Nevertheless, this video is not without its critics.  The first that springs to mind is echolocation, a capability that has been shown in other blind people.*  The researchers recognized that this could not be ruled out, but many critics of the research suggested that not enough attention was paid to the possibility of echolocation anyway.  Other critics say that TN could have been unconsciously processing auditory signals from the researcher shadowing him (to make sure he didn't stumble or fall), and that those aided in his navigation.

TN's contributions to blindsight research don't just end with that video.  TN also demonstrated affective blindsight, or the ability to discriminate between emotional stimuli in a physiological sense.  Researchers Gonzalez-Andino et al showed TN pictures of various facial expressions and monitored his brain activity via an EEG.  Without any awareness of the stimuli whatsoever, the researchers were able to localize changes in the electrical activity of parts of the brain associated with emotional stimuli, such as the right amygdala, in TN.  In these trials, TN was also not asked to guess at the nature of the stimuli, either, so the results suggest some perceptual ability without any conscious awareness at all.

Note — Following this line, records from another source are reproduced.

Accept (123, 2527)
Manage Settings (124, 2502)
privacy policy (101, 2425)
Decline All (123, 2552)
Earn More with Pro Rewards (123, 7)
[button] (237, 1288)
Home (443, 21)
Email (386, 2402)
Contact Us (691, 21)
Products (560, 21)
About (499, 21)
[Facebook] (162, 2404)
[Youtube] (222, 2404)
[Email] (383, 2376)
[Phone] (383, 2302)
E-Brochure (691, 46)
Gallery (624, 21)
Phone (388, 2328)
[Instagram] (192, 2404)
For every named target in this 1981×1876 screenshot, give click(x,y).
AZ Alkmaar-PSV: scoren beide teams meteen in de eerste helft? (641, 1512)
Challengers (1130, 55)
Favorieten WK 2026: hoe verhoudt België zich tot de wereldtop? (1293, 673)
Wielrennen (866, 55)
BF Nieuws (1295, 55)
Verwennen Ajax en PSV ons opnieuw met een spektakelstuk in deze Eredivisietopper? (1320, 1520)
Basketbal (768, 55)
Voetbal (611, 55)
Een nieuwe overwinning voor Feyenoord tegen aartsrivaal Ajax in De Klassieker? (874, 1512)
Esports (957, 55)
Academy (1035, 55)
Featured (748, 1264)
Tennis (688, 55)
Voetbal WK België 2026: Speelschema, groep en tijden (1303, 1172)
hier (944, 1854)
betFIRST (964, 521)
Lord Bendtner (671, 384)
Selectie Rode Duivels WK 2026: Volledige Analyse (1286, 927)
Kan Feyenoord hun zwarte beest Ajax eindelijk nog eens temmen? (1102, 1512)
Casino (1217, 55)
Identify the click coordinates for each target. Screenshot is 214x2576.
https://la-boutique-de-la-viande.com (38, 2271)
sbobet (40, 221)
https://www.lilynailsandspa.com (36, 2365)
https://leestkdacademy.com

Conclusions: what blindsight can tell us about consciousness

It is extremely important to note that all studies on blindsight and consciousness are done with very small sample sizes.  Most studies are case studies that focus on the abilities of only one patient.  Because of this, everything that we can say about blindsight must be taken with a grain of salt.  There simply aren't enough subjects with blindsight to tell us very much with any certainty about the nature of consciousness and vision.  Nevertheless, some results are so provocative that they can at least give us clues and ideas about where consciousness in vision lies in the brain, and can give us leads for further and more focused studies in the future.

It has become clear that blindsighted patients' vision is certainly unlike normal vision, and obviously unlike total blindness.  There is definitely some ability in patients to perceive objects, even if the true nature of that ability remains murky.  And it's the murkiness of that ability that makes blindsight so tantalizing to researchers interested in the neural mechanisms of consciousness.  How can one see without actually seeing?  That is the big question.  The visual pathway is certainly very complex, but the blindsighted just may be able to tell us what aspects of that pathway give rise to the conscious experience of sight, and wouldn't that be so cool?

*While looking for the video about Ben Underwood, I found out that just a few years after the original news spot was filmed, he sadly died of cancer.  You can read more about him and his life here.

Cowey, A.  (2010).  The blindsight saga.  Experimental Brain Research 200:3-24.
de Gelder, B.; Tamietto, M.; van Boxtel, G.; Goebel, R.; Sahraie, A.; van den Stock, J.; Stienen, B.; Weiskrantz, L.; Pegna, A.  (2008).  Intact navigation skills after bilateral loss of striate cortex.  Current Biology 18,24:1128-1129.
Gonzalez-Andino, S.L.; de Perlata Menendez, R.G.; Khateb, A.; Landis, T.; Pegna, A. (2009). Electrophysiological correlates of affective blindsight.  NeuroImage 44:581-589.